In contrast, his brother Paul (Breckin Meyer) is the settling-down type. He's about to marry Sandra (Lacey Chabert), and Connor is his best man. Returning to their childhood home brings memories flooding back for Connor. One that looms large is his affection for his childhood friend Jenny (Jennifer Garner). But while he's being rakish, cynical about marriage and generally putting a damper on the pre-wedding festivities, he is visited by the ghost of his Uncle Wayne (Michael Douglas), a hard-partying playboy who taught Connor everything he knows. Douglas' sunglasses-wearing cad is one of the movie's few highlights, along with Emma Stone as the ghost of Connor's first girlfriend.

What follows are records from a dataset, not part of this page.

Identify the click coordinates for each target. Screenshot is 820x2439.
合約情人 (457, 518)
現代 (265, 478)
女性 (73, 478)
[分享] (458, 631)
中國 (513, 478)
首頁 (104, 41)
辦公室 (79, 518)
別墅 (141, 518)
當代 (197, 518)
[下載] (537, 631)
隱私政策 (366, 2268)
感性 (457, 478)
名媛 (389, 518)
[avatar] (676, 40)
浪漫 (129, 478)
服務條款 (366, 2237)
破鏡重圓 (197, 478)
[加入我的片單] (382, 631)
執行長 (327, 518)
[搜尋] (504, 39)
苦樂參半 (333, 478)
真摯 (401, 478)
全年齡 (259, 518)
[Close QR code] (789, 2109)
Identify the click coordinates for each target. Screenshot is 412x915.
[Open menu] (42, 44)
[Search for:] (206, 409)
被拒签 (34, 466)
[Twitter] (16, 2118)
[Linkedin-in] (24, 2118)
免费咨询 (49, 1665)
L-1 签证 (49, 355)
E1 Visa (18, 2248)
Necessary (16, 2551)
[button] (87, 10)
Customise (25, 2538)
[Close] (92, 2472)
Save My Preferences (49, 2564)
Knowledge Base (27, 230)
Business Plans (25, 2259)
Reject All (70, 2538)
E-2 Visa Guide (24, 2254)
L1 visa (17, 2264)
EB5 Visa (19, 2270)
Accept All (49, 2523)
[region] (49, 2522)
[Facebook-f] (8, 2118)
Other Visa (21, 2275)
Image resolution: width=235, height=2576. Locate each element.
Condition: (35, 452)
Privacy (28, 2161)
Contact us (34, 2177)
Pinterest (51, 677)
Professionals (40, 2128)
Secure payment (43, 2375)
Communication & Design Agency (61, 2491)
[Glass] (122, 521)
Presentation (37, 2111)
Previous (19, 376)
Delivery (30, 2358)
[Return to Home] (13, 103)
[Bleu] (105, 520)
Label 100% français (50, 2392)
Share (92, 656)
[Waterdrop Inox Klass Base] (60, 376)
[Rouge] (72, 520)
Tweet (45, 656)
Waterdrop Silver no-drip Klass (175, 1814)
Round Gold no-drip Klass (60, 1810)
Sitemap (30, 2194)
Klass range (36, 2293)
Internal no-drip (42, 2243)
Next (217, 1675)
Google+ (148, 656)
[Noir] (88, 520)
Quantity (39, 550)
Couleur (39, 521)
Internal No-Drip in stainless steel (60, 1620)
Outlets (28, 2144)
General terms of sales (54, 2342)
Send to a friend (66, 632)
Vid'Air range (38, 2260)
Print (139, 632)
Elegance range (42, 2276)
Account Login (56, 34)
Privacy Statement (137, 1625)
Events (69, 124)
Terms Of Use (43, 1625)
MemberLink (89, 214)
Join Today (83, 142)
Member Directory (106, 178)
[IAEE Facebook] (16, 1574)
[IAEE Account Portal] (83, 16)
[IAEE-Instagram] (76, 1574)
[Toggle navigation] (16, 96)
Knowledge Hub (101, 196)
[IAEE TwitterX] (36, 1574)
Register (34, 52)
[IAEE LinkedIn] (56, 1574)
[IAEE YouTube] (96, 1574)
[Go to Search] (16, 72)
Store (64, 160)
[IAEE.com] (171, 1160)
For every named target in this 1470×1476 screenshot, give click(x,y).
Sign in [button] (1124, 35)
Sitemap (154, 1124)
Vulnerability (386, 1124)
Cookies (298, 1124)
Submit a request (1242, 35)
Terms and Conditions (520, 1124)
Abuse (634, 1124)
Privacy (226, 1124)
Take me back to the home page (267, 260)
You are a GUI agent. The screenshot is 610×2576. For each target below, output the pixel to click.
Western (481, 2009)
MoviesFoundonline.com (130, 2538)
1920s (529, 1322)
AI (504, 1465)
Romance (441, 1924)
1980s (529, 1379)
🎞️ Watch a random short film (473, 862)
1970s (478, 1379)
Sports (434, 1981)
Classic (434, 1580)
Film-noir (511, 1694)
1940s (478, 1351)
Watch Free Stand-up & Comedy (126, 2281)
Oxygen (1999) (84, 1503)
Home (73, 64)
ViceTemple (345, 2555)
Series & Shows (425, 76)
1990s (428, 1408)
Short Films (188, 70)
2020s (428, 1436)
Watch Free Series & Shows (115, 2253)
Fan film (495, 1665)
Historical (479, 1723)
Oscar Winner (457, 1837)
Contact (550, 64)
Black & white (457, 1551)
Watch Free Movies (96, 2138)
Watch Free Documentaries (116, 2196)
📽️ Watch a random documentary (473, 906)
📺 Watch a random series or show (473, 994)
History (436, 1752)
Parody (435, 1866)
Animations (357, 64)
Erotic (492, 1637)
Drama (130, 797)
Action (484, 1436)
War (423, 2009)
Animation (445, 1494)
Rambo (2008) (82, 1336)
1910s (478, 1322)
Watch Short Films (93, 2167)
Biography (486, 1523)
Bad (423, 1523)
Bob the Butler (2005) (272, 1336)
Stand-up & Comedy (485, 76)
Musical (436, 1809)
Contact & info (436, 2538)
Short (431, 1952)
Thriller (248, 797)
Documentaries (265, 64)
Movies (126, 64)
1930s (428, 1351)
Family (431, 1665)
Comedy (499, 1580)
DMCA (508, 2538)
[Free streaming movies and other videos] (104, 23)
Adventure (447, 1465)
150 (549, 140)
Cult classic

From his initial encounter with his deceased uncle, Connor visits old and present girlfriends and gets a glimpse of his future in a gimmicky mangling of A Christmas Carol. Jennifer Garner is low-key and appealing, but she's not given enough to do and deserves better material. So funny and endearing as a romantic lead in 13 Going on 30, Garner is mismatched here and lacks chemistry with McConaughey. Ghosts' focus is Connor's unconvincing redemption and transformation from love Scrooge to good guy. Garner's character seems almost incidental.

McConaughey's laid-back style and Texas drawl is meant to be charming and likable, but he comes across smug and unsympathetic. The role isn't much different from every other one he has done (except for his turn in Tropic Thunder, his funniest to date).

The story is hackneyed and tiresome, bouncing from one witless and wince-inducing situation to another. There's little romance or comedy in this predictable and leaden rom-com.